*SELECTED TEXT*.
Start of Block
RV‑3028 Timer Registers 0x18–0x1A Do Not Retain Writes (PiicoDev RV‑3028)

Hi all,

I’m working with the PiicoDev RV‑3028 module and doing some register‑level testing to enable the countdown timer and INT functionality. I’ve run into behaviour that doesn’t match the RV‑3028‑C7 datasheet, and I’d like an engineer familiar with the PiicoDev implementation to review it.

Summary of the issue

• Normal control registers (e.g. 0x00, 0x0F) accept writes and read back correctly.

• Timer registers (0x18, 0x19, 0x1A) never retain writes, always reading back 0x00.

• This behaviour is consistent across multiple tests and power cycles.

• I²C communication is otherwise working normally (timekeeping, alarms, etc.).

This suggests the issue is specific to the timer block, not the bus or the register map.

Test 1 — Control register vs timer registers

Code used

python

from machine import Pin, I2C
import time

i2c = I2C(0, scl=Pin(1), sda=Pin(0), freq=100000)
addr = 0x52

def w(reg, val):
    i2c.writeto(addr, bytes([reg, val]))
    time.sleep_us(200)

def r(reg):
    i2c.writeto(addr, bytes([reg]))
    time.sleep_us(200)
    return i2c.readfrom(addr, 1)[0]

print("=== BEFORE ===")
for reg in (0x00, 0x01, 0x0E, 0x0F, 0x18, 0x19, 0x1A):
    print(f"0x{reg:02X} =", hex(r(reg)))

print("\nModifying some control bits...")

# Toggle bit 2 of CTRL1 (0x00)
orig_00 = r(0x00)
w(0x00, orig_00 ^ 0b00000100)

# Attempt to start timer
w(0x18, 0x00)
w(0x19, 0x05)
w(0x1A, 0x04)

print("\n=== AFTER ===")
for reg in (0x00, 0x01, 0x0E, 0x0F, 0x18, 0x19, 0x1A):
    print(f"0x{reg:02X} =", hex(r(reg)))
End of Block
*DATA FOR REVIEW*.
Start of Block
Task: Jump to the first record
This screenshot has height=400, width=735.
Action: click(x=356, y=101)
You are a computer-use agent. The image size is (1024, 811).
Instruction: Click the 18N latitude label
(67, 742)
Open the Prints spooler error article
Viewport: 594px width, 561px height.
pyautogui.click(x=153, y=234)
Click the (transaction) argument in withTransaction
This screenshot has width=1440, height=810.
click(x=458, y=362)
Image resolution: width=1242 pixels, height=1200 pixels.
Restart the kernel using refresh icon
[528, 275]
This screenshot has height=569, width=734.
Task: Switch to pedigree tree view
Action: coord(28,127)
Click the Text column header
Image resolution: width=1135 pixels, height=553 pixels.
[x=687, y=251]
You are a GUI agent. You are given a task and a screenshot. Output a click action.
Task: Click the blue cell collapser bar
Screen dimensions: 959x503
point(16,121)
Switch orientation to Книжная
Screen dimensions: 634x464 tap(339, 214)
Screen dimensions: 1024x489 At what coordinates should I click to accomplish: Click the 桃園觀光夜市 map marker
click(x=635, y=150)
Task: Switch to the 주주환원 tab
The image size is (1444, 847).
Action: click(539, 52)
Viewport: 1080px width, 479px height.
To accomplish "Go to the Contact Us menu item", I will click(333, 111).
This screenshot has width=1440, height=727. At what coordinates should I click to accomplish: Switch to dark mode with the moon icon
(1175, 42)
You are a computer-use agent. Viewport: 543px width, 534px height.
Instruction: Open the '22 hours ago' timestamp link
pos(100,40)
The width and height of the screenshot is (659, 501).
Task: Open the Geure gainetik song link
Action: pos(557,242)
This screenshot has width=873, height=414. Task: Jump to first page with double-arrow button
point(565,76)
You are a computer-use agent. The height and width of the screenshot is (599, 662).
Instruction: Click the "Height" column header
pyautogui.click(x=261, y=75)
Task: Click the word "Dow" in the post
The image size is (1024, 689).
End of Block
*REQUIREMENT 1*.
Answer these from the RV‑3028 post:
(a) What value do the timer registers always read back?
(b) What I²C address does the code assign to addr?
(c) Which bit of CTRL1 (0x00) does the code toggle?
*REQUIREMENT 2*.
Decide whether each statement agrees with the RV‑3028 post. Answer yes or no and quote the words that decide it.
(a) The timer behavior showed up in only one test.
(b) The code sets the I²C bus frequency to 100000.
(c) Timekeeping and alarms also fail over I²C.
You won't need the records for this.

*RESPONSE BOX 1*.
(a) 0x00
(b) 0x52
(c) Bit 2

*RESPONSE BOX 2*.
(a) No: "This behaviour is consistent across multiple tests and power cycles."
(b) Yes: "freq=100000"
(c) No: "I²C communication is otherwise working normally (timekeeping, alarms, etc.)."